[OSM-dev] Proposed database improvement

Thu Aug 31 10:26:53 BST 2006

I have been performing various tests on osm queries and found an 
optimisation which will speed up the very queries which are generating 
our bottleneck.

The following queries are taking around 9 seconds to complete:

SELECT id, node_a, node_b, tags FROM current_segments where (node_a IN 
(<nodelist>) OR node_b IN (<nodelist>))  and visible = true

We have indexes on both node_a and node_b.

Each query will typically list 500 nodes, and be repeated as necessary 
for a given area. a 500 node query takes 9 seconds to complete.

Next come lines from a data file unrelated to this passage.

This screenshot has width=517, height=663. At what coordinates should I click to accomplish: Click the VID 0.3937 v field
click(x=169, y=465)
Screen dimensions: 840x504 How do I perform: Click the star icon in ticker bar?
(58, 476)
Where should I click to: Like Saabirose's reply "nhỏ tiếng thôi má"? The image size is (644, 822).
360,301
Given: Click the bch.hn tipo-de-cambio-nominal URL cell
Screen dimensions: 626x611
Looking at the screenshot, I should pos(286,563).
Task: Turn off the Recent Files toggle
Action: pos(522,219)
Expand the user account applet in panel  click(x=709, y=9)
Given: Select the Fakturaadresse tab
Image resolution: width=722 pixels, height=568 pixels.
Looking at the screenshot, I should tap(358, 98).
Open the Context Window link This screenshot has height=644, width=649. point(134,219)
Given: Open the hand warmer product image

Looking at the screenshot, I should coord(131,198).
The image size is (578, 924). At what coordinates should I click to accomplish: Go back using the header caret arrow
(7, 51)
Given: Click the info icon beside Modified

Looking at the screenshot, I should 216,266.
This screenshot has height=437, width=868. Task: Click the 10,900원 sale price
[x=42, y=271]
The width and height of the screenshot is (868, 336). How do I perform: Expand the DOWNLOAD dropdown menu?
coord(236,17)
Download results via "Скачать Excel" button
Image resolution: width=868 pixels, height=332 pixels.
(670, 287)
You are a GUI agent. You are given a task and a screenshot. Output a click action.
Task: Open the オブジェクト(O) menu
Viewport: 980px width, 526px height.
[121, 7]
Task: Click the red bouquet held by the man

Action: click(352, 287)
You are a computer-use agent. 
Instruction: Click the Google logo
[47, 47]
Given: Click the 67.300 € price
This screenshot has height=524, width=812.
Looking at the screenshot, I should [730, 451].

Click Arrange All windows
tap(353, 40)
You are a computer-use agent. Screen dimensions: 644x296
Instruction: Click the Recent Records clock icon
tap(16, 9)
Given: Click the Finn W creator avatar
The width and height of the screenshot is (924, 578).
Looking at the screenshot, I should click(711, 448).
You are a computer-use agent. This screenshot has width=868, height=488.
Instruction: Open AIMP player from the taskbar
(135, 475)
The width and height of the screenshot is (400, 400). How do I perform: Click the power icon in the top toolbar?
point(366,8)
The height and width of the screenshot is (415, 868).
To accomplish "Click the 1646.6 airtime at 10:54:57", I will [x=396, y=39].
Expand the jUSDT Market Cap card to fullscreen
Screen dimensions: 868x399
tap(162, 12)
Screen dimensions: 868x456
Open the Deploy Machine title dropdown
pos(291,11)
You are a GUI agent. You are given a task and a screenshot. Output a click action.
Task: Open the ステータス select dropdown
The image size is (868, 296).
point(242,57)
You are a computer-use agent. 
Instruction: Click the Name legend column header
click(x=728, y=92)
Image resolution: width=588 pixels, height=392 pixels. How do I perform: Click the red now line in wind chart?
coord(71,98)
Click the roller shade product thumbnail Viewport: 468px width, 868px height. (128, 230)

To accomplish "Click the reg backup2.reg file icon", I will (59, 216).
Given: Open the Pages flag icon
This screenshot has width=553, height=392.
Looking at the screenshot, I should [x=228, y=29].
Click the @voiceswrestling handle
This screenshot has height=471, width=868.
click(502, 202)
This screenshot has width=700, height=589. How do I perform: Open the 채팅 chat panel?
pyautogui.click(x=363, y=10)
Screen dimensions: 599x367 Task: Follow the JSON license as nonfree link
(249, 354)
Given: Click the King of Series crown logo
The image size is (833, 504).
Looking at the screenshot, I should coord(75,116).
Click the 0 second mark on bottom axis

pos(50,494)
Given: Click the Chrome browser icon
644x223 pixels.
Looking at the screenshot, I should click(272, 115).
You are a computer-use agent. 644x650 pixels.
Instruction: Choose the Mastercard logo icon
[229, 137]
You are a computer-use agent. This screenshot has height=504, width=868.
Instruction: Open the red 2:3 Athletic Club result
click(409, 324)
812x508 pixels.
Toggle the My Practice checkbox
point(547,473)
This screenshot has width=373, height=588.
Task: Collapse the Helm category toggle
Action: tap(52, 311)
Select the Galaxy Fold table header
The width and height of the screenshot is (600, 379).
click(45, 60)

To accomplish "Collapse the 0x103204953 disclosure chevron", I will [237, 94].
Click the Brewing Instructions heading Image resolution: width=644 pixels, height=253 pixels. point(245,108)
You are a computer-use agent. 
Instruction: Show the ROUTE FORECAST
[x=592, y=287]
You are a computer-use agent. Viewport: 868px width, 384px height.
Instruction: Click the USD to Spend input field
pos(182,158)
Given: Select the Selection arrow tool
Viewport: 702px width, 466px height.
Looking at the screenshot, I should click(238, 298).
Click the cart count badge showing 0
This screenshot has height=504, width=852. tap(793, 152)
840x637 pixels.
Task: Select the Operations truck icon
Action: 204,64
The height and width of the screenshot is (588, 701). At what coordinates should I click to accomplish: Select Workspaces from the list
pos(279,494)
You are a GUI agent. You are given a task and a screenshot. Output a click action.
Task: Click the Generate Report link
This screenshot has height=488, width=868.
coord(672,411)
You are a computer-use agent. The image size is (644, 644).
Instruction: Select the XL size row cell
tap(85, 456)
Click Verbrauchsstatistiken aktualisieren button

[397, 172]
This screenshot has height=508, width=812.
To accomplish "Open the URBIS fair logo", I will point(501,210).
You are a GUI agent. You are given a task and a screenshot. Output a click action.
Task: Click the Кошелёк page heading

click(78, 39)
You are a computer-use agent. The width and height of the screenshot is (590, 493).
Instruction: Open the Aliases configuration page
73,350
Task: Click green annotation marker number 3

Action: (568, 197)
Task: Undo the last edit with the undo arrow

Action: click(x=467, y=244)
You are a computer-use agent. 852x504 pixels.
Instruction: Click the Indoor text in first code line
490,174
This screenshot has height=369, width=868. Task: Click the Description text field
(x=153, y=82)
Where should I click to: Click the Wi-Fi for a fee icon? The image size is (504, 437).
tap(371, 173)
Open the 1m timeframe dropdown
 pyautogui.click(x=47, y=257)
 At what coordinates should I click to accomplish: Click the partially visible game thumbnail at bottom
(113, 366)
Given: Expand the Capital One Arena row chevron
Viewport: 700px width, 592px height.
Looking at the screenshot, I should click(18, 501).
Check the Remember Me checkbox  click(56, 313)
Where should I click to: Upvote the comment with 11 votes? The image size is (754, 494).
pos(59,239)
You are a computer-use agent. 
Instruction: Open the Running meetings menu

On 
investigation, the index for node b is not being used.

Solutions.

1. A compound index. This may not work given the selects are OR ed.
2. A union. This will generate duplicate lines unsorted
3. Two queries into a temporary table then select distinctrow

3 provides the exact bit-compatible output to the existing query at the 
expense of a little more complexity. This is the one I have chosen, 
although 2 may be adequate for the job, and could be faster still.

CREATE TEMPORARY TABLE
current_segments_temp LIKE current_segments; INSERT INTO
current_segments_temp SELECT * FROM current_segments where node_a IN
(<nodelist>) and visible = true; INSERT INTO current_segments_temp 
SELECT * FROM current_segments where node_b IN
(<nodelist>) and visible = true;SELECT DISTINCTROW id, node_a, node_b, 
tags FROM current_segments_temp ORDER BY id ASC'

Using this schema, we can further reduce API load by inserting the 
output of all select statements for a given list of nodes into the one 
temporary table in the single SQL connection, then performing distinctrow.

The new query takes 28 milliseconds to execute, compared to the existing 
9 seconds.